If CCSS opts out of HB581, will the local school tax homestead exemptions already in place be affected? No. Local school tax homestead exemptions will not be affected. It is important to note that a decision to opt-out would not affect any existing exemptions for Crisp County homeowners.
*During the first hearing held by the BOE on January 15, 2025 this was a very common misconception of HB 581 expressed by community members in attendance that BOE members were able to dispel.
Can the HB floating homestead exemption be repealed at a later date?
There are currently only 2 options for school districts: opt out by March 1, 2025, or accept the floating homestead exemption permanently. HB 581 requires a choice to be made by the current board as to whether to freeze forever the only source of local revenue available to the district for a sizable part of the tax digest or to opt out of the effect of the amendment.
How can local school districts compensate for the loss of funding?
School districts are particularly vulnerable under HB581, which caps property assessments but does nothing to limit the growth in the cost of providing essential services. Rural and low-income districts, which rely heavily on property tax revenues, will be particular affected. School districts like CCSS that have maintained a low millage rate will find it even harder to meet their financial needs. The funding gap could force districts to either cut services, reduce staff, or increase the school millage rate.
Our BOE has been through training on HB 581 and they have carefully weighed the pros and cons. Reducing staff is not a threat, but could easily become a reality with no means to replace the lost revenue generated through local property taxes. Our County and City Government is given the means to do that through a FLOST.

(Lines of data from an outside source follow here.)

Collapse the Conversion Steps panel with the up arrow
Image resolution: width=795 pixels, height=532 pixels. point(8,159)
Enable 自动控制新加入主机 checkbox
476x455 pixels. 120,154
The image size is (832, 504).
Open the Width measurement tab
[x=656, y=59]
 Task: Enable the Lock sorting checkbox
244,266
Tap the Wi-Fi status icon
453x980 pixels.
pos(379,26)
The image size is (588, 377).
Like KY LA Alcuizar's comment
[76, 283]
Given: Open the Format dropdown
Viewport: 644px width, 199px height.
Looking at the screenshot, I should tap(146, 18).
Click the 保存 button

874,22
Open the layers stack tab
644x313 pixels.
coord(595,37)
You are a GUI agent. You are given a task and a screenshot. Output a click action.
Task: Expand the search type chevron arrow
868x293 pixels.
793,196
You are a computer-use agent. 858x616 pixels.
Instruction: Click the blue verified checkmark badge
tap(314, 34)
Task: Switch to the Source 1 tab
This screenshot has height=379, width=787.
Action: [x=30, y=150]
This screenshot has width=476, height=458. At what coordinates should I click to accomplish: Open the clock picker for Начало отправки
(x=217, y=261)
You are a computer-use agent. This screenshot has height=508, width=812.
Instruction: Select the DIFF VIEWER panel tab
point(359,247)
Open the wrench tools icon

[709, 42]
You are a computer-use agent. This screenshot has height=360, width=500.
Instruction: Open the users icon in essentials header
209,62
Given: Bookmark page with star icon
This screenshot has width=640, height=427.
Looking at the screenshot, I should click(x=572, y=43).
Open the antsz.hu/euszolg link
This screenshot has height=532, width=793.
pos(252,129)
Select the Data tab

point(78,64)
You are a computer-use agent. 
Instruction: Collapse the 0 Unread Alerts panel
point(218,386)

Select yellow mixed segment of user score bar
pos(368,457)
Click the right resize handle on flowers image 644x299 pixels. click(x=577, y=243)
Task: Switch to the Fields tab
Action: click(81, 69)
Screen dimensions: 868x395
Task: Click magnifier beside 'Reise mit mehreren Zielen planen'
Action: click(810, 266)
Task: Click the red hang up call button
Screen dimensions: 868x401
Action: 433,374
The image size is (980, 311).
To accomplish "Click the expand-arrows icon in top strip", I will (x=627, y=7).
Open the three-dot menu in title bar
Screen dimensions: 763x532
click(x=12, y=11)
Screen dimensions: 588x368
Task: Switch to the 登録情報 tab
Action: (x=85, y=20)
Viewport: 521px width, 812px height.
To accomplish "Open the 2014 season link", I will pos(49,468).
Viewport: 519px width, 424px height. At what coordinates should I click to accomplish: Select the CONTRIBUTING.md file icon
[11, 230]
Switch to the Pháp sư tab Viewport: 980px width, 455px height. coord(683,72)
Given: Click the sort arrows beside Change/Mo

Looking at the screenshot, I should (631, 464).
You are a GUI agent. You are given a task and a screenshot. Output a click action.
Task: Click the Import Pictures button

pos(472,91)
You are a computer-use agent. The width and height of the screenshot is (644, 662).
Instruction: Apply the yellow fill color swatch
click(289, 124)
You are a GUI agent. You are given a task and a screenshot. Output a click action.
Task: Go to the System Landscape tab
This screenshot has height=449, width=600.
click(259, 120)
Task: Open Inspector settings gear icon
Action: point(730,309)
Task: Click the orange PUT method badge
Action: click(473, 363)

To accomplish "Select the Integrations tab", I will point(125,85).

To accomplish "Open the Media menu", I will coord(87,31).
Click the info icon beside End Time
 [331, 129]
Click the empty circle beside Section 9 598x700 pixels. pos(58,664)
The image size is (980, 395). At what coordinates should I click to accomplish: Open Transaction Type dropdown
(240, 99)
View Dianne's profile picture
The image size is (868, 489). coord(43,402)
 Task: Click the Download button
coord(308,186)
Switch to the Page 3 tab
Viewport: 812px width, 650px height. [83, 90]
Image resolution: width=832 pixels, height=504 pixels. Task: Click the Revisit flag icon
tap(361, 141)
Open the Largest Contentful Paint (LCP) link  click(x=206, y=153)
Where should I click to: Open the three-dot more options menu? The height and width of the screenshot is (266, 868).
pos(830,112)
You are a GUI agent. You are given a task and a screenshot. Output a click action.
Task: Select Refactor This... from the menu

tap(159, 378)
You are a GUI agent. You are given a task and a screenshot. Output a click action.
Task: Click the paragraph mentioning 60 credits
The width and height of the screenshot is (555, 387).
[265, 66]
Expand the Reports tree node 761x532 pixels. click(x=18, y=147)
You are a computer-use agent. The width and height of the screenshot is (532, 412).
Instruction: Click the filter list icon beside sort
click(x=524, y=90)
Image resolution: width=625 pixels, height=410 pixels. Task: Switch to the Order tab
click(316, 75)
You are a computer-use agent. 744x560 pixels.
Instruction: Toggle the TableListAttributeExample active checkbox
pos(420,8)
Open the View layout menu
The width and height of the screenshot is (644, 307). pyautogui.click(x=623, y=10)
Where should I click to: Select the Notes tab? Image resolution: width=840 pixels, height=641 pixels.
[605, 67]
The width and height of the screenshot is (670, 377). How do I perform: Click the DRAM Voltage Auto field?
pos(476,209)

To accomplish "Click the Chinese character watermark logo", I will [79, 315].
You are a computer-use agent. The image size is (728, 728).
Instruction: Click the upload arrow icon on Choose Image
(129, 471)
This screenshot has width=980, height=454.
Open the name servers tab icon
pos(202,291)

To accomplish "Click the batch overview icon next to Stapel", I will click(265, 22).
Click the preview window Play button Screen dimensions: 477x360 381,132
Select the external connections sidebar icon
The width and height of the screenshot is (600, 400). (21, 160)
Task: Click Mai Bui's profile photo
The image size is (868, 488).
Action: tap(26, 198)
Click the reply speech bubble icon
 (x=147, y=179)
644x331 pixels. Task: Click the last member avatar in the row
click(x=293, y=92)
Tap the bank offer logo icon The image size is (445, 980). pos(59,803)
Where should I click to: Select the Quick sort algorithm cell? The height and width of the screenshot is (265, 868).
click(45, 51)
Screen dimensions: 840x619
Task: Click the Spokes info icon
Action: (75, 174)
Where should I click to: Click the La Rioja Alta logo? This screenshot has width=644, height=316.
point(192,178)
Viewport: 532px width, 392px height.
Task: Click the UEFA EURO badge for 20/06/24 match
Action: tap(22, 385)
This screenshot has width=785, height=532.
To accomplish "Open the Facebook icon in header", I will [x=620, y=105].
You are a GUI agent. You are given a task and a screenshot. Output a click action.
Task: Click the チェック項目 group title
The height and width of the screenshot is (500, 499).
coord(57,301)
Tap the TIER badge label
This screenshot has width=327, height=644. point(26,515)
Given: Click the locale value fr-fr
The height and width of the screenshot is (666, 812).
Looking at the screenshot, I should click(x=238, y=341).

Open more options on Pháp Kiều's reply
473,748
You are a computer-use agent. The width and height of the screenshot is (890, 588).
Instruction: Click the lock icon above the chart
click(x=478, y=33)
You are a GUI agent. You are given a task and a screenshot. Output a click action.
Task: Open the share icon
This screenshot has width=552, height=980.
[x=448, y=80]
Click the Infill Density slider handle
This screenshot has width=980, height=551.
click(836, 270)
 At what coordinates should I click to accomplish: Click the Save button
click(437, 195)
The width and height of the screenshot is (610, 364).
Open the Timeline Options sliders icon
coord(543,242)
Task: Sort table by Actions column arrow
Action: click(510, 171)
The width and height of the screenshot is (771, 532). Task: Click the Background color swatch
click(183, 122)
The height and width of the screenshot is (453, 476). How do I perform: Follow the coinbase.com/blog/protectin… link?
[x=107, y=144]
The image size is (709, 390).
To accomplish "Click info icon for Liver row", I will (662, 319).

Crisp County School System plays a vital role in the overall vitality of our community, especially when we serve as the second largest employer in the county, with over 675 employees. Our monthly payroll is approximately 3.9 million dollars. The cost of providing State Health benefits to our classified employees is over 3 million a year that has to come from local funds, an amount not reimbursed by the state. Eighty six percent (86%) of our current budget is spent on salaries and benefits. Beyond providing education, Crisp County Schools is central to the local economy, offering jobs to a large segment of the population, from teachers to support staff, custodians, bus drivers, nutrition staff, maintenance staff and administrators. These jobs, in turn, support local businesses and services, creating a ripple effect throughout our community.
Advocating for public schools is about more than supporting a system—it’s about valuing the people who make that system work. It’s about recognizing that the strength of a community lies in its commitment to education, and when we uplift public schools, we uplift everyone working within them to ensure a brighter future for all.